Così resta, più eloquente che mai, l’ultimo accordo mozartiano applaudito fra musicisti ma ancora in attesa del pubblico.

L’ultimo streaming. Allora, tanto vale curiosare anche nell’archivio, ché l’Orchestra della Toscana è un’ottima orchestra, capace anche di muoversi con il pilota automatico, evitando deragliamenti, se incontra qualche gestualità un po’ scombiccherata, capace di dar soddisfazione con risposte pronte e precise ai concertatori più ferrati e interessanti.

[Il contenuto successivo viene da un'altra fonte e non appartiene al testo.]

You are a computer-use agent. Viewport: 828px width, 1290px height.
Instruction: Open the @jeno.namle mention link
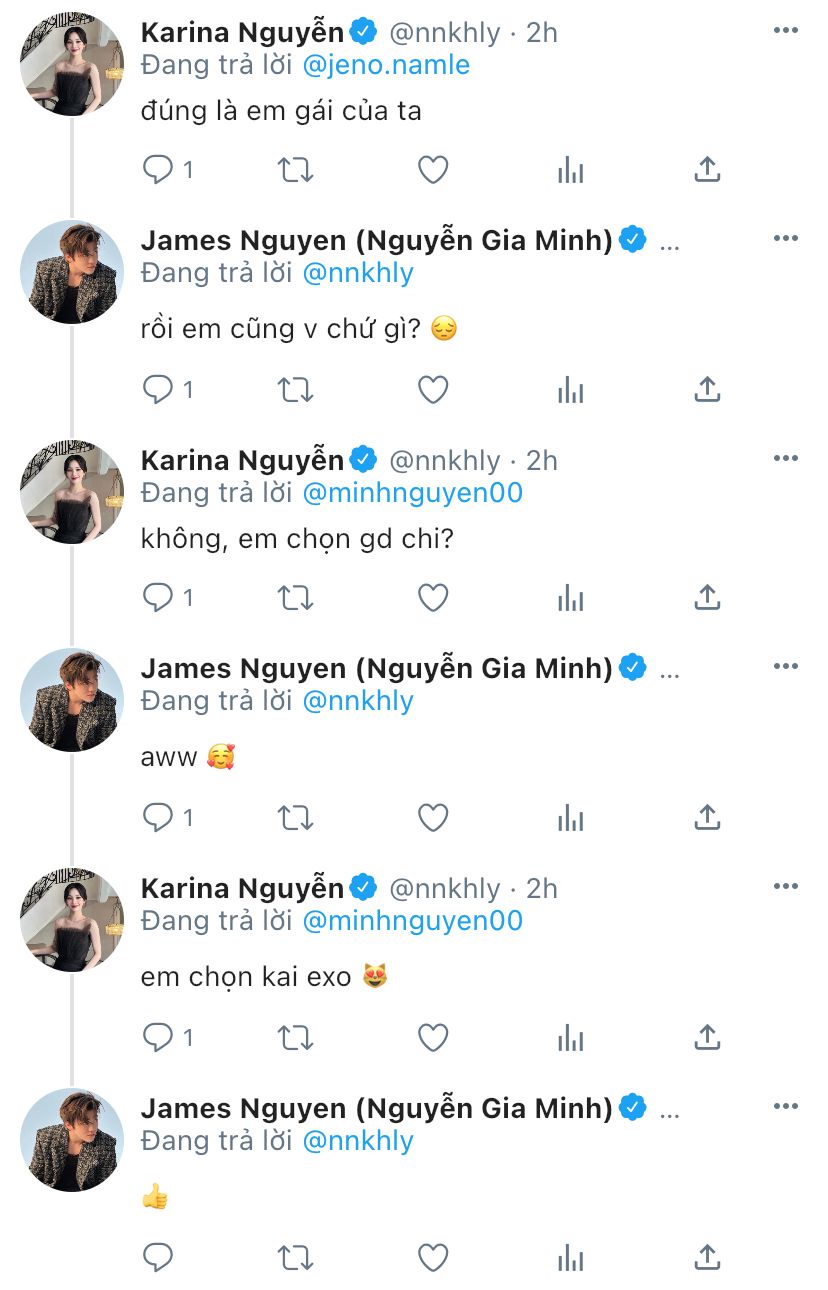point(386,65)
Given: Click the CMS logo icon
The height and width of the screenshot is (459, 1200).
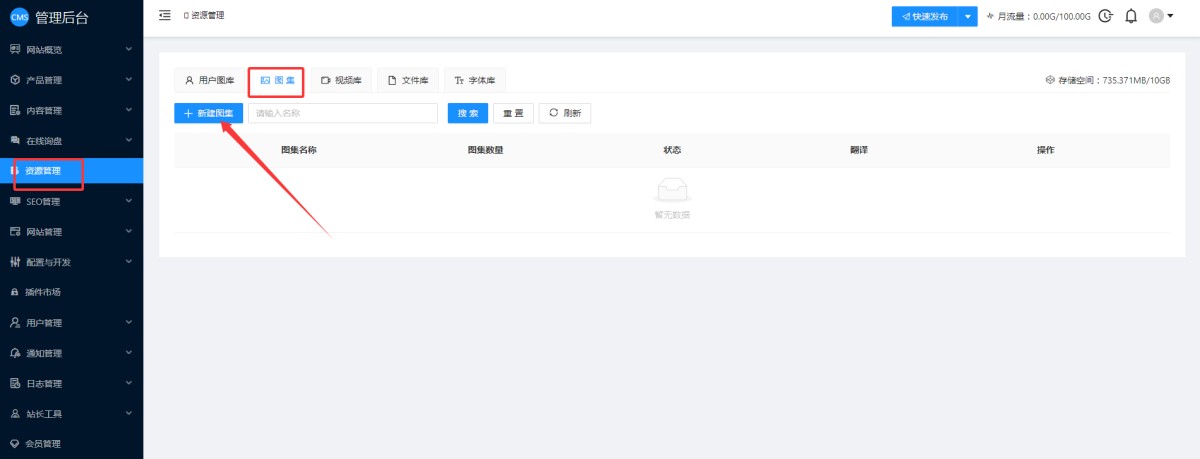Looking at the screenshot, I should point(19,16).
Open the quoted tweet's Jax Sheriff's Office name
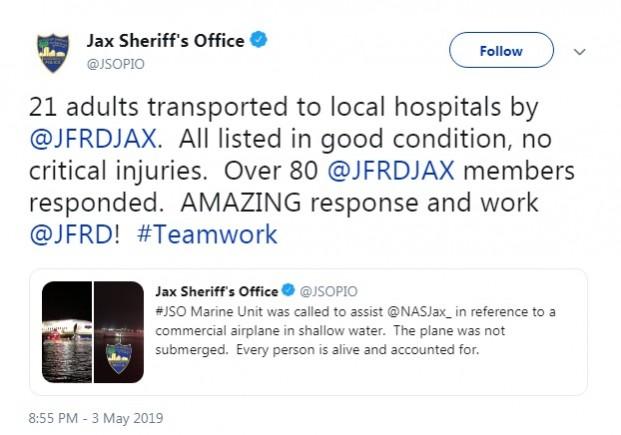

In questo senso si segnala, per esempio, il programma dedicato alla memoria di Piero Farulli con un concerto per violino di Sibelius affidato a una splendida Francesca Dego, caleidoscopio di colori e dinamiche sempre incisivi, con il piglio avvincente di Dalia Stasesvka, esponente di spicco dell’ultima generazione formatasi nella gloriosa scuola direttoriale finlandese (ma, già che siamo a Firenze, forse all’ORT dovrebbero sciacquare i panni in Arno e usare il corretto femminile italiano direttrice in luogo dell’arbitraria flessione maschile). Fa anche piacere ritrovare Valentin Uryupin, che tanto avevamo apprezzato in un concerto bolognese pre-pandemia (leggi la recensione); fa piacere trovare lo spazio ancora per pagine inedite, come Light Cloud, Dark Cloud (d’après Rothko) per clarinetto e orchestra di Daniela Terranova, allieva di Azio Corghi già apprezzata per lavori legati alle arti visive (Interno metafisico. "D'après" De Chirico), qui felicemente impegnata nel contrapporre le estreme potenzialità timbriche dello strumento affidato a Marco Ortolani e dell’orchestra ben guidata da Jader Bignamini. E Axelrod, Luisi, Rustioni, Noseda, Krylov, Gringolts, Tifu e altri nomi ben noti o da scoprire (Nil Venditti, classe 1994, dopo Bonato, 1995, la più giovane in cartellone) completano un archivio virtuale che, perché no, potrebbe continuare a rimpolparsi anche con concerti a sala finalmente piena di pubblico.